PETALING JAYA: CGS International Research has downgraded Velesto Energy Bhd from an “add” to a “hold” as it foresees a possible drop in daily charter rates (DCRs) and utilisation rates in the South-East Asia region as a result of the recent suspension of rig contracts by Saudi Aramco.
“South-East Asia could see Middle East rigs returning to the region. We suspect that Aramco is now suspending the jack-up (JU) contracts after it was instructed by the Saudi government on Jan 30, 2024 to refrain from expanding its production capacity from 12 million barrels of oil per day (mbpd) to 13 mbpd,” it said.
The research house pointed out that the South-East Asian JU rig market has seen very high utilisation rates of above 90% since October 2023 versus less than 60% in early-2022.
It added that the average DCRs rose to US$108,000 per day this month compared with US$77,000 per day in April 2022.
This was mainly due to JU rig supply leaving South-East Asia to meet strong demand in the Middle East, while the South-East Asian rig demand had been flattish in the past two years.
As such, the potential return of rigs to this region could see a drop in the DCRs and utilisation rates and impact Velesto from the financial year ending Dec 31, 2025 (FY25) onwards.

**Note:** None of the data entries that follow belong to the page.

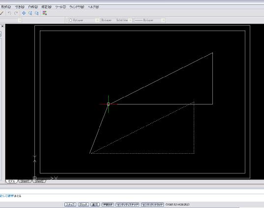Image resolution: width=264 pixels, height=208 pixels.
Task: Click the white ByLayer color swatch
Action: click(x=70, y=20)
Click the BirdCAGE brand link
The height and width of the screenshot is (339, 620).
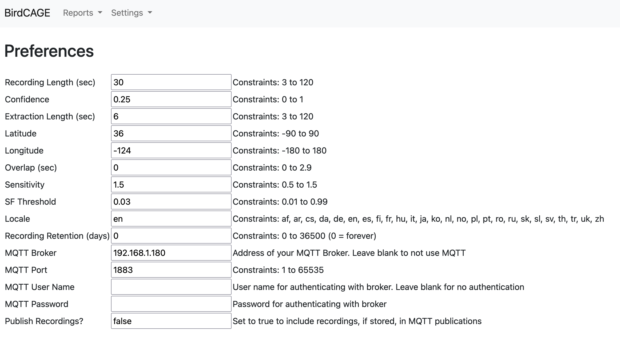[x=27, y=13]
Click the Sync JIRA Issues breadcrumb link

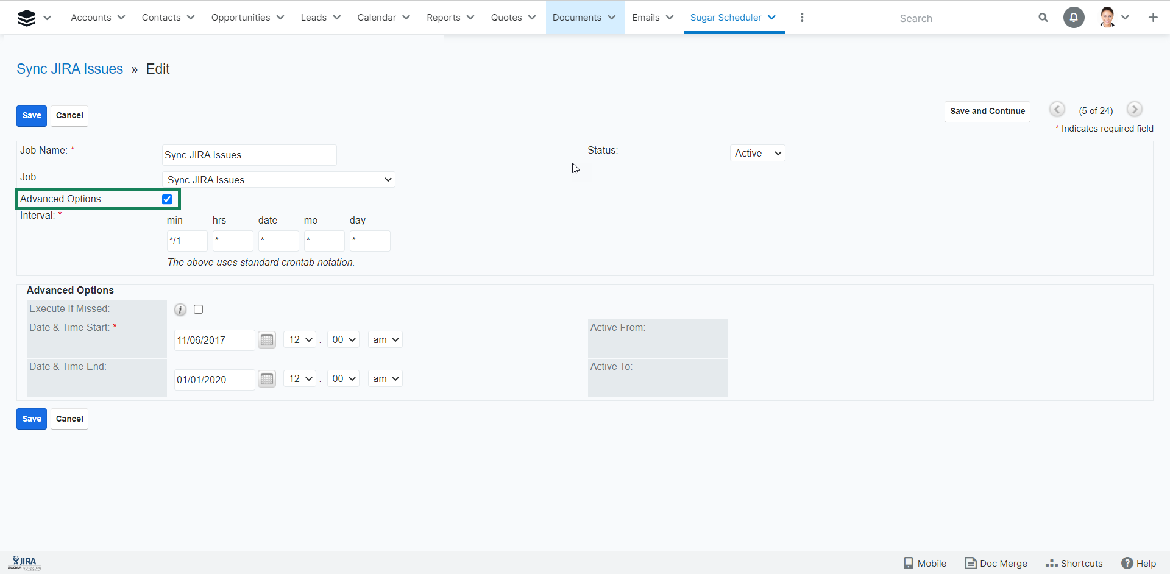[x=69, y=69]
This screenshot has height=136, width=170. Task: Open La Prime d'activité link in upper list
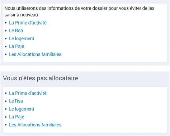(x=28, y=23)
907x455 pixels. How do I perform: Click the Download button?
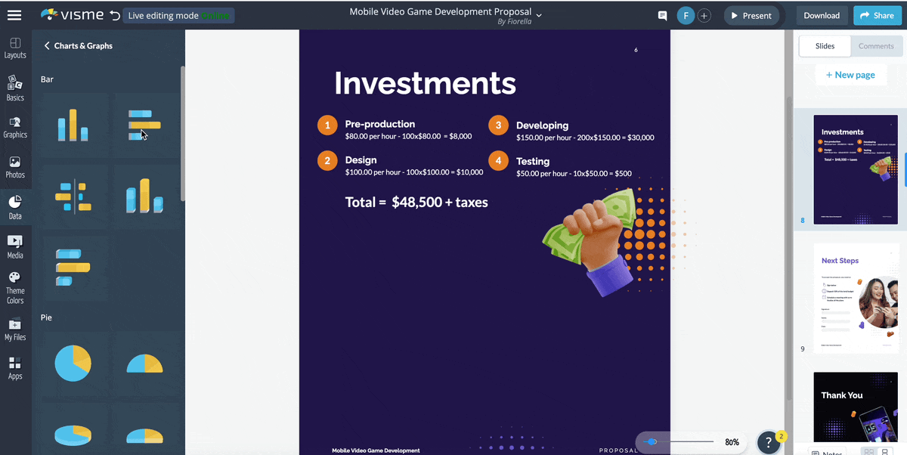(x=822, y=16)
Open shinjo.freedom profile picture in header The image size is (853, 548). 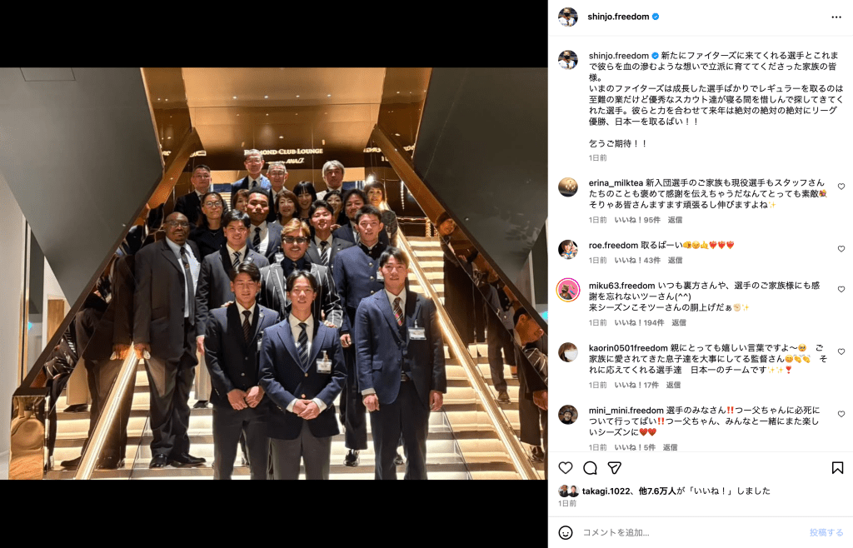point(568,17)
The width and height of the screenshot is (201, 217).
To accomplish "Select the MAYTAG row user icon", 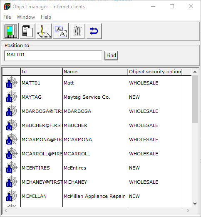I will 12,97.
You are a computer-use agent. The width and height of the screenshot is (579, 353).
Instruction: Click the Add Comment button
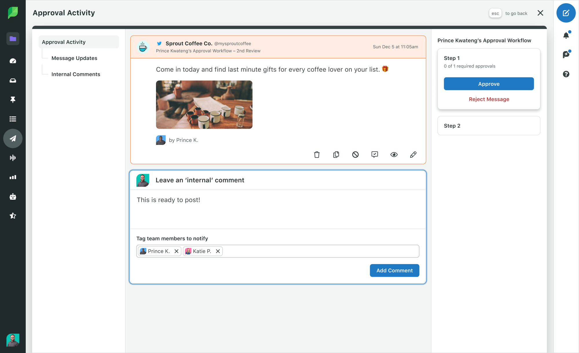coord(395,270)
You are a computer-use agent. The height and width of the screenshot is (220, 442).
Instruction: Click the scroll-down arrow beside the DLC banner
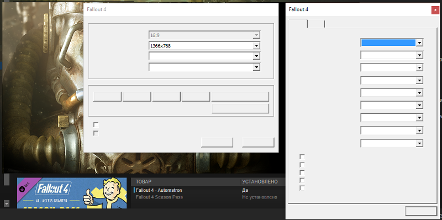click(x=7, y=203)
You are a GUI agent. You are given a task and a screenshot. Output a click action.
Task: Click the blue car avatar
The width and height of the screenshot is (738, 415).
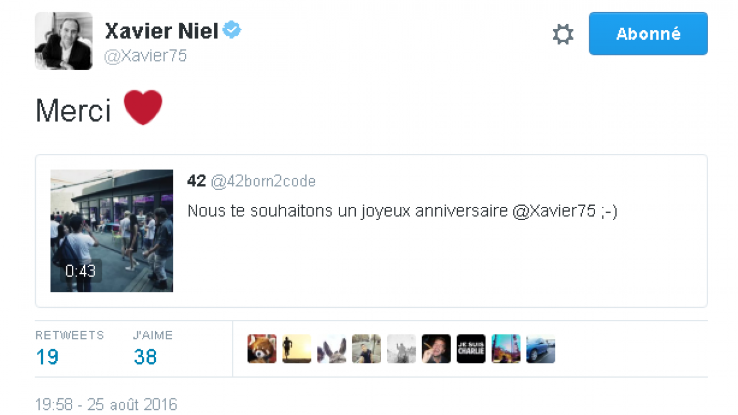tap(541, 349)
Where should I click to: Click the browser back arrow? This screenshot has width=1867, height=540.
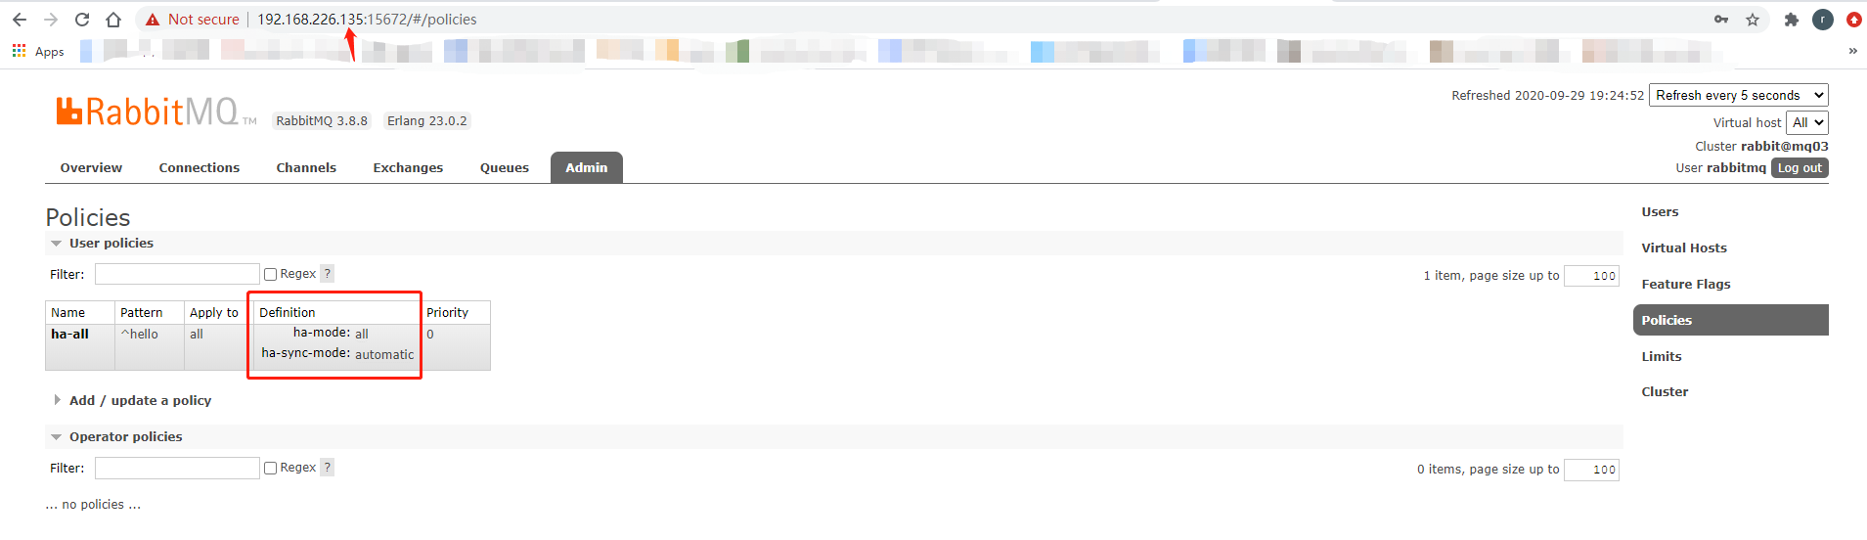(20, 20)
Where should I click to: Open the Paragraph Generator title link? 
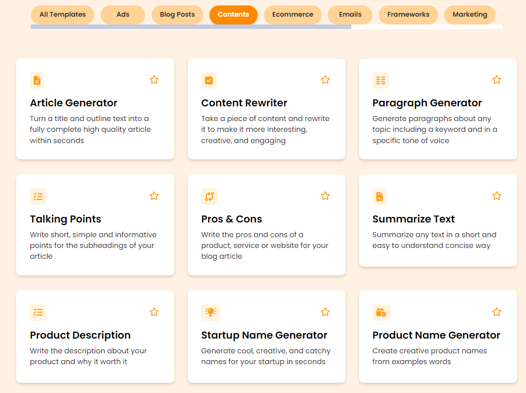[x=427, y=103]
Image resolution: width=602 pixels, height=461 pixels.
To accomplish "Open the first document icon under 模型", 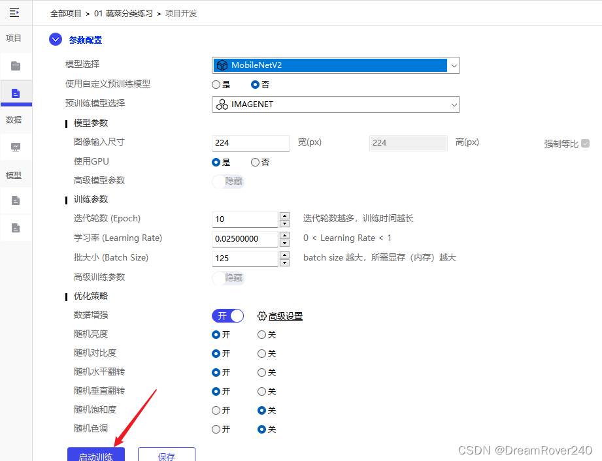I will click(x=14, y=200).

“Given how strongly Velesto’s share price has performed, coupled with visible headwinds in the months to come, we downgrade from an ‘add’ to a ‘hold’.
“Upside risks include the potential for Velesto to achieve higher-than-expected utilisation rates in FY24-FY25 if it secures two additional drilling contracts,” CGSI Research said.
It believes Velesto is on track to deliver its best-ever core net profit this year, potentially exceeding even its FY14 high.
“Velesto has already locked up 80% of its capacity days in FY24 and 62% in FY25; we have assumed utilisation of 80% for both years,” CGSI Research added.
In the best-case scenario, the research house said Velesto may be able to increase the utilisation to 85% in FY24 and 90% in FY25 if it manages to secure two additional drilling jobs for the Naga 5 and Naga 3, both have been tentatively assigned jobs from PETRONAS Carigali.
It added that Velesto is also bidding these rigs in Thailand, Indonesia and Vietnam to secure potentially higher DCRs.
That said, the research house does not view the Aramco suspensions as being catastrophic for the JU industry as crude oil prices are currently very strong.
It is expected there will most likely be alternative demand for the displaced JUs, such as in other parts of the Middle East such as Qatar and Kuwait, where their respective national oil firms continue to maintain strong capex budgets.